Canada Brahms, Poulenc, Ravel, Schubert: Sir Simon Keenlyside (baritone), Malcolm Martineau (piano), Vancouver Playhouse, Vancouver, 25.11.2018. (GN)
Brahms – ‘Nachtigallen schwingen’, ‘Verzagen’, ‘Über der Heide’, ‘O kühler Wald’, ‘Nachtwandler’, ‘Es schauen die Blumen’
Poulenc – Le travail du peintre, ‘Paganini’, ‘L’Anguille’, ‘Carte postale’, ‘Avant le Cinéma’, ‘1904’, ‘Pavane’ (from Suite Française d’après Claude Gervaise)
Ravel – Histoires naturelles
Schubert – ‘Liebesbotschaft’, ‘Alinde’, ‘Ständchen’, ‘An die Leier’, ‘Nachtstücke’, ‘An den mond in einer Herbstnacht’, ‘Herbstlied’, ‘Abschied’
This concert marked the first stop on baritone Sir Simon Keenlyside and pianist Malcolm Martineau’s 2018 North American tour, and it was very successful. Starting from songs of Brahms, Poulenc and Ravel and ending with Schubert, both artists were on top of their form and gave a memorable recital. Keenlyside exhibited a lovely poise throughout, always finding telling communication and expressive variety, while Martineau’s combination of alertness and refinement could not help but add to the magic.

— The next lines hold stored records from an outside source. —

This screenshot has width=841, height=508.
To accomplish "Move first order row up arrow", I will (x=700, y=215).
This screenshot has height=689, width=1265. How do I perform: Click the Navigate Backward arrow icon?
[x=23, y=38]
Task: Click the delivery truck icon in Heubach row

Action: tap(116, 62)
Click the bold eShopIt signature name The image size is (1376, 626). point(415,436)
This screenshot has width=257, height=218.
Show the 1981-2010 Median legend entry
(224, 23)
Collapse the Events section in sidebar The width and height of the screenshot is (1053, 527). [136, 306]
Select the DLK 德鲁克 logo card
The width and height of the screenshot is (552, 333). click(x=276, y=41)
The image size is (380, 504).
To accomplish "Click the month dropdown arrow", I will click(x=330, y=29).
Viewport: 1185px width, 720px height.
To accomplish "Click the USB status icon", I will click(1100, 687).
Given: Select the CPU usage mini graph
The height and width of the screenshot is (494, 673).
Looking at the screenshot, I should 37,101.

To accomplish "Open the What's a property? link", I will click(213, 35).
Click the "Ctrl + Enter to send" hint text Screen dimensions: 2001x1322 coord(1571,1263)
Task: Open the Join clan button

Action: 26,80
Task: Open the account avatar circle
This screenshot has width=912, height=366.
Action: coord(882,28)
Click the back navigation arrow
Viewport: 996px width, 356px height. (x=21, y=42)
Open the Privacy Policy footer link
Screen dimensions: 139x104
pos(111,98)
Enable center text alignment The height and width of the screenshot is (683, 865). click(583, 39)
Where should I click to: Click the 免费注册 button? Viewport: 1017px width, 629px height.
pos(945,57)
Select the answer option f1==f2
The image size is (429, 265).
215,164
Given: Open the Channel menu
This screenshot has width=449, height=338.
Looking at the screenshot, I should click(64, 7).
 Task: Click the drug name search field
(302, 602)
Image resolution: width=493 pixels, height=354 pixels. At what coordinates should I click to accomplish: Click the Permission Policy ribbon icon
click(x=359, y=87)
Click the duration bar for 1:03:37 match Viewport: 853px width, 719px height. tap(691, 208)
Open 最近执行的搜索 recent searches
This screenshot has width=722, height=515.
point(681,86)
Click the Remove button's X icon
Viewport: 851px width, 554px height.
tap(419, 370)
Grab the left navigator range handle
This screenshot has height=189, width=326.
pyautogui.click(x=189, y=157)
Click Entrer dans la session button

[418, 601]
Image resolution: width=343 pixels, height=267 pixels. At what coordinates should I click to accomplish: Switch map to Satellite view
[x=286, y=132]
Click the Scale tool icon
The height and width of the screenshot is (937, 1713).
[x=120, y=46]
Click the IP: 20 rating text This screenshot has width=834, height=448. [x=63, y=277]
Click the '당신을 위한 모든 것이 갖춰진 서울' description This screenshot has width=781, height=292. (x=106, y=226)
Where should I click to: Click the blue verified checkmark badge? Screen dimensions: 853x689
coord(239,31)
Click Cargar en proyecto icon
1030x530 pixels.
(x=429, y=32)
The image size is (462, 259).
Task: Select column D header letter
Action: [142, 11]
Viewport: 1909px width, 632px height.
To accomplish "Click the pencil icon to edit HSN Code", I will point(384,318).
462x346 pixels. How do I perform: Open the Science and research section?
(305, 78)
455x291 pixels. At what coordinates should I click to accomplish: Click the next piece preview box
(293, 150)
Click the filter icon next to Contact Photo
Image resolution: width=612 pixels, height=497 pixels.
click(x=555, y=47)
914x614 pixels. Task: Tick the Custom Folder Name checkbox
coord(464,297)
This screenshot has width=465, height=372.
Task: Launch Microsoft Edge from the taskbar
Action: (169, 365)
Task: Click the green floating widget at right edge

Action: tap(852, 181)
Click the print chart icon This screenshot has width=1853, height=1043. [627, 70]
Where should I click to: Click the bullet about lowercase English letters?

One might find weightier approaches to Brahms than Sir Simon’s (he was knighted this year) but seldom ones with as much characterization and natural lyrical fluidity. With vast dramatic experience in opera, the baritone is vivid in detailing and a consummate storyteller too. Then there is the range and strength of his voice, featuring a beautifully burnished middle – variously smooth or expanding out with a passionate incisiveness – which can transform into a telling falsetto as easily as a low sotto voce. Keenlyside’s faithfulness to the text was evident throughout the six Brahms songs, no more so than in ‘Verzagen’, where the stormy seas and crashing waves permeated the singer’s body, rocking to-and-fro in the windy isolation of Lemke’s imagery. The emotional assimilation of the strange world of ‘Nachtwandler’ was also striking, while ‘Über der Heide’ achieved an unusually manic feeling in the rhythms, alongside darker macabre hues. ‘O kühler Wald’ showcased the singer’s ability to infuse long legato lines with both majesty and the subtlest of feelings. It was Keenlyside’s complete absorption of the naturalistic imagery in the poems, his awareness of dynamic and vocal contrasts and his sterling art in effecting transitions that made everything come out so natural and fresh.
It’s not difficult to be taken by the playful wit and elegance – and indeed mastery – of Francis Poulenc’s art songs, and the delight that Keenlyside and Martineau showed in two different sets of his lieder was contagious. Their split-second coordination and the singer’s French enunciation (especially at rapid speeds) was something to marvel at. In the first set, there was an enticing lightness of spirit in ‘Paganini’ and a particularly telling use of falsetto in ‘L’Anguille’, with a true Gallic flippancy permeating ‘Avant le Cinéma’ and ‘1904’. The following set, Le travail du peintre (1948), saw richer characterization: a dark, dramatic pungency for Picasso, a nice touch of caprice for Chagall, bittersweet intimations for Braque, a wonderful visceral surge for Juan Gris (perhaps the highlight), with a more refined and complex countenance for Miró and Jacques Villon. It was a delightful mix of the serious and the charming, with Martineau’s fine solo contribution of the ‘Pavane’ (from Poulenc’s Suite Française d’après Claude Gervaise) placed between the sets. The other French excursion was into Maurice Ravel’s ‘birds’, Histoires naturelles (1906), and one needn’t have feared any letdown: Keenlyside was fully inside these narratives, commanding in his placing of detail and shading, while Martineau’s colour and tone painting were unerring.
Eight well-known Schubert songs finished the programme, and from the suspension of the singer’s lyrical line in the opening ‘Liebesbotschaft’, one knew this was also going to be special. ‘Alinde’ was rich in lyricism as well as buoyant strength, the sensitive softening of the ends of phrases at the opening making way for strong rhythmic address and a compelling weaving of the narrative. Here and throughout, one was taken by the rounded beauty and pliability of the singer’s cantabile, and his acute distillation of nuance and mood. This was no better illustrated than in ‘Nachtstücke’, where the ‘mists’ were evoked with great mystery, opening out to a consuming radiance and beauty before retreating to the ‘whispers’ of the old man’s dying moments. Perhaps some vocal tiring could be detected towards the end – it is a lot of Schubert to sing in one go – but this did not diminish the experience whatsoever. Trojans as they are, Keenlyside and Martineau carried on with two Schubert encores, ‘Heidenröslein’ and ‘L’incanto degli occhi’, capping off an enthralling afternoon.